The response should be a precise copy of every entry.

PROVIDED DATA START

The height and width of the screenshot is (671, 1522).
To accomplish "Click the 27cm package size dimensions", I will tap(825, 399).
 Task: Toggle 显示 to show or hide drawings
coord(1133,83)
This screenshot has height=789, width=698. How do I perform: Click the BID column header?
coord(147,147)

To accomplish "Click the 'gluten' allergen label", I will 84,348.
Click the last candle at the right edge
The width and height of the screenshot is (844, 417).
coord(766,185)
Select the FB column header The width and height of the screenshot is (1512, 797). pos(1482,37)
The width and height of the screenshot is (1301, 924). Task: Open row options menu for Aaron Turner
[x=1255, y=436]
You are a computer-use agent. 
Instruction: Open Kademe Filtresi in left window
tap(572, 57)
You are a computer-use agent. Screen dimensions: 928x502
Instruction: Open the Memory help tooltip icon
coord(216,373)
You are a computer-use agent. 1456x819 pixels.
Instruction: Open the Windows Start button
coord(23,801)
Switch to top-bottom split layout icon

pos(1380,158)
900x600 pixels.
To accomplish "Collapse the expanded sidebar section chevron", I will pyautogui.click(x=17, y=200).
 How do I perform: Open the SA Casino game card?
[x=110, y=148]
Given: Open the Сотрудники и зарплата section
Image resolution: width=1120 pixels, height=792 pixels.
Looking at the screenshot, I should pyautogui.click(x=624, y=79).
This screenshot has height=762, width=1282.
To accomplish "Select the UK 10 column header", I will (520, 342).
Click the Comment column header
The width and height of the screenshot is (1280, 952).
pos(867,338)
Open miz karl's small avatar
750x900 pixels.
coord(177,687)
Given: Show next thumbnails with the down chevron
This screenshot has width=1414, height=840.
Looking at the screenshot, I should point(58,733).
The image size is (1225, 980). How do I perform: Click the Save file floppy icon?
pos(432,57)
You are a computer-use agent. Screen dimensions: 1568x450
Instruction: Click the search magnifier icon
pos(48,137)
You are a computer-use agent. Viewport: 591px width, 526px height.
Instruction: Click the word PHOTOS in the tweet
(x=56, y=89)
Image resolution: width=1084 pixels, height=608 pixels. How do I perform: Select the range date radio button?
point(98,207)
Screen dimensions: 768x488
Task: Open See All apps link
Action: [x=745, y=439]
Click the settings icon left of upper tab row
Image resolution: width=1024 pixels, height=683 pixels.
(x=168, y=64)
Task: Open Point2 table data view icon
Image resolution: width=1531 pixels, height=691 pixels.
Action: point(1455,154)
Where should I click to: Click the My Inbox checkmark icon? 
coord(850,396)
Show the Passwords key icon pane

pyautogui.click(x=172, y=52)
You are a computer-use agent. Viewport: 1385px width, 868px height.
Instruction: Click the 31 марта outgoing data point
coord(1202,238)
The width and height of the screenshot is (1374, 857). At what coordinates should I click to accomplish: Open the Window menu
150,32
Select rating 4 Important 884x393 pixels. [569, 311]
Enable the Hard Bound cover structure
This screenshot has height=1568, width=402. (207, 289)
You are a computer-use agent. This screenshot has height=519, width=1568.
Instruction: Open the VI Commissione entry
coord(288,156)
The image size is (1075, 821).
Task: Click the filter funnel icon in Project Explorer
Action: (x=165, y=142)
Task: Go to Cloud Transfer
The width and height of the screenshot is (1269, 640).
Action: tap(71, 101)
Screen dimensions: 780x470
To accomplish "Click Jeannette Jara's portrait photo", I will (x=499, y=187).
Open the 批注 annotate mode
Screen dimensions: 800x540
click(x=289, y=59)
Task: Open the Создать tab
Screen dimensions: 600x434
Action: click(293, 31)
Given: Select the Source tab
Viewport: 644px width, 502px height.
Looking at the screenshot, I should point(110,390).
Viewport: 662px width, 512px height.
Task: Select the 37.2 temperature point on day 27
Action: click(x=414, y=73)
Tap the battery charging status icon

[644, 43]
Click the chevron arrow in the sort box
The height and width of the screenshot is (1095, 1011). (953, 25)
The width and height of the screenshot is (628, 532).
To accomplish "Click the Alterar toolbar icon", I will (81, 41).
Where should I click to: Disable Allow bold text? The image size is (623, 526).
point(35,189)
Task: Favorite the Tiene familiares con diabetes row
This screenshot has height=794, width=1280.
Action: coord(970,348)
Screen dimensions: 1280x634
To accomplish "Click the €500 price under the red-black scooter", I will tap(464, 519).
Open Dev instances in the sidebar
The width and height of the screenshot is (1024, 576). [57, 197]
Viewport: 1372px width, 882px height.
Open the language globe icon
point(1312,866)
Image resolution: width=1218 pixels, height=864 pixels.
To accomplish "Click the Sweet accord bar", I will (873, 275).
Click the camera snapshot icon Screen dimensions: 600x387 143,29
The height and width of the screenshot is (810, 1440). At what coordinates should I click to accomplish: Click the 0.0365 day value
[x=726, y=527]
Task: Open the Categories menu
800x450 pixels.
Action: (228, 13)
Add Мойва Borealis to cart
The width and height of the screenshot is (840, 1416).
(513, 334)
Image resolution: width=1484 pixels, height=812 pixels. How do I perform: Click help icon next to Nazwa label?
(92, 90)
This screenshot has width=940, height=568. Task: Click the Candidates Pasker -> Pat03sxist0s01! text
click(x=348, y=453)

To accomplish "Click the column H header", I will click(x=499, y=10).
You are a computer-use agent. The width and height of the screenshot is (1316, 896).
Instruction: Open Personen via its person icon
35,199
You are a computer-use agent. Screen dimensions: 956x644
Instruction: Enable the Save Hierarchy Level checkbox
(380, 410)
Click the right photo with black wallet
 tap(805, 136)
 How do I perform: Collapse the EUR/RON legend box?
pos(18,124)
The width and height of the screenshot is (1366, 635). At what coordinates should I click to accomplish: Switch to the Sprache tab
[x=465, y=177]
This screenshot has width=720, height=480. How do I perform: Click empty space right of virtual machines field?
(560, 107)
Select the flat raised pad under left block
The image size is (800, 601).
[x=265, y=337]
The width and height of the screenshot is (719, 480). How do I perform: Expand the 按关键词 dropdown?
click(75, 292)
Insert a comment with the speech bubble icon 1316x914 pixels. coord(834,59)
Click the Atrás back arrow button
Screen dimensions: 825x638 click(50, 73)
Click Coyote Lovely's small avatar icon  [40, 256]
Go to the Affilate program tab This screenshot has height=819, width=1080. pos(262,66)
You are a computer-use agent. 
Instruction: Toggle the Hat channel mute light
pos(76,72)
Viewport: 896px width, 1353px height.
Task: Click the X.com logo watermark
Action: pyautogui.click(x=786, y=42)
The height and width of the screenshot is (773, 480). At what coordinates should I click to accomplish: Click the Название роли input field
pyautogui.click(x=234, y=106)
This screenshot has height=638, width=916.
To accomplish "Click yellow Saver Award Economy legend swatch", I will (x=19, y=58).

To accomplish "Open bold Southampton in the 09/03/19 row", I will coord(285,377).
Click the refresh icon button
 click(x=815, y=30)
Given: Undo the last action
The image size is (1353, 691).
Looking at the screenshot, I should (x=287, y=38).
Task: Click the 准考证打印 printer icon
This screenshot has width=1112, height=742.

PROVIDED DATA END

◆ SOLUTION TO THE PROBLEM
The height and width of the screenshot is (671, 1522).
To accomplish "Click the 27cm package size dimensions", I will tap(825, 399).
 Task: Toggle 显示 to show or hide drawings
coord(1133,83)
This screenshot has height=789, width=698. How do I perform: Click the BID column header?
coord(147,147)

To accomplish "Click the 'gluten' allergen label", I will 84,348.
Click the last candle at the right edge
The width and height of the screenshot is (844, 417).
coord(766,185)
Select the FB column header The width and height of the screenshot is (1512, 797). pos(1482,37)
The width and height of the screenshot is (1301, 924). Task: Open row options menu for Aaron Turner
[x=1255, y=436]
You are a computer-use agent. 
Instruction: Open Kademe Filtresi in left window
tap(572, 57)
You are a computer-use agent. Screen dimensions: 928x502
Instruction: Open the Memory help tooltip icon
coord(216,373)
You are a computer-use agent. 1456x819 pixels.
Instruction: Open the Windows Start button
coord(23,801)
Switch to top-bottom split layout icon

pos(1380,158)
900x600 pixels.
To accomplish "Collapse the expanded sidebar section chevron", I will pyautogui.click(x=17, y=200).
 How do I perform: Open the SA Casino game card?
[x=110, y=148]
Given: Open the Сотрудники и зарплата section
Image resolution: width=1120 pixels, height=792 pixels.
Looking at the screenshot, I should pyautogui.click(x=624, y=79).
This screenshot has height=762, width=1282.
To accomplish "Select the UK 10 column header", I will (520, 342).
Click the Comment column header
The width and height of the screenshot is (1280, 952).
pos(867,338)
Open miz karl's small avatar
750x900 pixels.
coord(177,687)
Given: Show next thumbnails with the down chevron
This screenshot has width=1414, height=840.
Looking at the screenshot, I should point(58,733).
The image size is (1225, 980). How do I perform: Click the Save file floppy icon?
pos(432,57)
You are a computer-use agent. Screen dimensions: 1568x450
Instruction: Click the search magnifier icon
pos(48,137)
You are a computer-use agent. Viewport: 591px width, 526px height.
Instruction: Click the word PHOTOS in the tweet
(x=56, y=89)
Image resolution: width=1084 pixels, height=608 pixels. How do I perform: Select the range date radio button?
point(98,207)
Screen dimensions: 768x488
Task: Open See All apps link
Action: [x=745, y=439]
Click the settings icon left of upper tab row
Image resolution: width=1024 pixels, height=683 pixels.
(x=168, y=64)
Task: Open Point2 table data view icon
Image resolution: width=1531 pixels, height=691 pixels.
Action: point(1455,154)
Where should I click to: Click the My Inbox checkmark icon? 
coord(850,396)
Show the Passwords key icon pane

pyautogui.click(x=172, y=52)
You are a computer-use agent. Viewport: 1385px width, 868px height.
Instruction: Click the 31 марта outgoing data point
coord(1202,238)
The width and height of the screenshot is (1374, 857). At what coordinates should I click to accomplish: Open the Window menu
150,32
Select rating 4 Important 884x393 pixels. [569, 311]
Enable the Hard Bound cover structure
This screenshot has height=1568, width=402. (207, 289)
You are a computer-use agent. This screenshot has height=519, width=1568.
Instruction: Open the VI Commissione entry
coord(288,156)
The image size is (1075, 821).
Task: Click the filter funnel icon in Project Explorer
Action: (x=165, y=142)
Task: Go to Cloud Transfer
The width and height of the screenshot is (1269, 640).
Action: tap(71, 101)
Screen dimensions: 780x470
To accomplish "Click Jeannette Jara's portrait photo", I will (x=499, y=187).
Open the 批注 annotate mode
Screen dimensions: 800x540
click(x=289, y=59)
Task: Open the Создать tab
Screen dimensions: 600x434
Action: click(293, 31)
Given: Select the Source tab
Viewport: 644px width, 502px height.
Looking at the screenshot, I should point(110,390).
Viewport: 662px width, 512px height.
Task: Select the 37.2 temperature point on day 27
Action: click(x=414, y=73)
Tap the battery charging status icon

[644, 43]
Click the chevron arrow in the sort box
The height and width of the screenshot is (1095, 1011). (953, 25)
The width and height of the screenshot is (628, 532).
To accomplish "Click the Alterar toolbar icon", I will (81, 41).
Where should I click to: Disable Allow bold text? The image size is (623, 526).
point(35,189)
Task: Favorite the Tiene familiares con diabetes row
This screenshot has height=794, width=1280.
Action: coord(970,348)
Screen dimensions: 1280x634
To accomplish "Click the €500 price under the red-black scooter", I will tap(464, 519).
Open Dev instances in the sidebar
The width and height of the screenshot is (1024, 576). [57, 197]
Viewport: 1372px width, 882px height.
Open the language globe icon
point(1312,866)
Image resolution: width=1218 pixels, height=864 pixels.
To accomplish "Click the Sweet accord bar", I will (873, 275).
Click the camera snapshot icon Screen dimensions: 600x387 143,29
The height and width of the screenshot is (810, 1440). At what coordinates should I click to accomplish: Click the 0.0365 day value
[x=726, y=527]
Task: Open the Categories menu
800x450 pixels.
Action: (228, 13)
Add Мойва Borealis to cart
The width and height of the screenshot is (840, 1416).
(513, 334)
Image resolution: width=1484 pixels, height=812 pixels. How do I perform: Click help icon next to Nazwa label?
(92, 90)
This screenshot has width=940, height=568. Task: Click the Candidates Pasker -> Pat03sxist0s01! text
click(x=348, y=453)

To accomplish "Click the column H header", I will click(x=499, y=10).
You are a computer-use agent. The width and height of the screenshot is (1316, 896).
Instruction: Open Personen via its person icon
35,199
You are a computer-use agent. Screen dimensions: 956x644
Instruction: Enable the Save Hierarchy Level checkbox
(380, 410)
Click the right photo with black wallet
 tap(805, 136)
 How do I perform: Collapse the EUR/RON legend box?
pos(18,124)
The width and height of the screenshot is (1366, 635). At what coordinates should I click to accomplish: Switch to the Sprache tab
[x=465, y=177]
This screenshot has width=720, height=480. How do I perform: Click empty space right of virtual machines field?
(560, 107)
Select the flat raised pad under left block
The image size is (800, 601).
[x=265, y=337]
The width and height of the screenshot is (719, 480). How do I perform: Expand the 按关键词 dropdown?
click(75, 292)
Insert a comment with the speech bubble icon 1316x914 pixels. coord(834,59)
Click the Atrás back arrow button
Screen dimensions: 825x638 click(50, 73)
Click Coyote Lovely's small avatar icon  [40, 256]
Go to the Affilate program tab This screenshot has height=819, width=1080. pos(262,66)
You are a computer-use agent. 
Instruction: Toggle the Hat channel mute light
pos(76,72)
Viewport: 896px width, 1353px height.
Task: Click the X.com logo watermark
Action: pyautogui.click(x=786, y=42)
The height and width of the screenshot is (773, 480). At what coordinates should I click to accomplish: Click the Название роли input field
pyautogui.click(x=234, y=106)
This screenshot has height=638, width=916.
To accomplish "Click yellow Saver Award Economy legend swatch", I will (x=19, y=58).

To accomplish "Open bold Southampton in the 09/03/19 row", I will coord(285,377).
Click the refresh icon button
 click(x=815, y=30)
Given: Undo the last action
The image size is (1353, 691).
Looking at the screenshot, I should (x=287, y=38).
Task: Click the 准考证打印 printer icon
This screenshot has width=1112, height=742.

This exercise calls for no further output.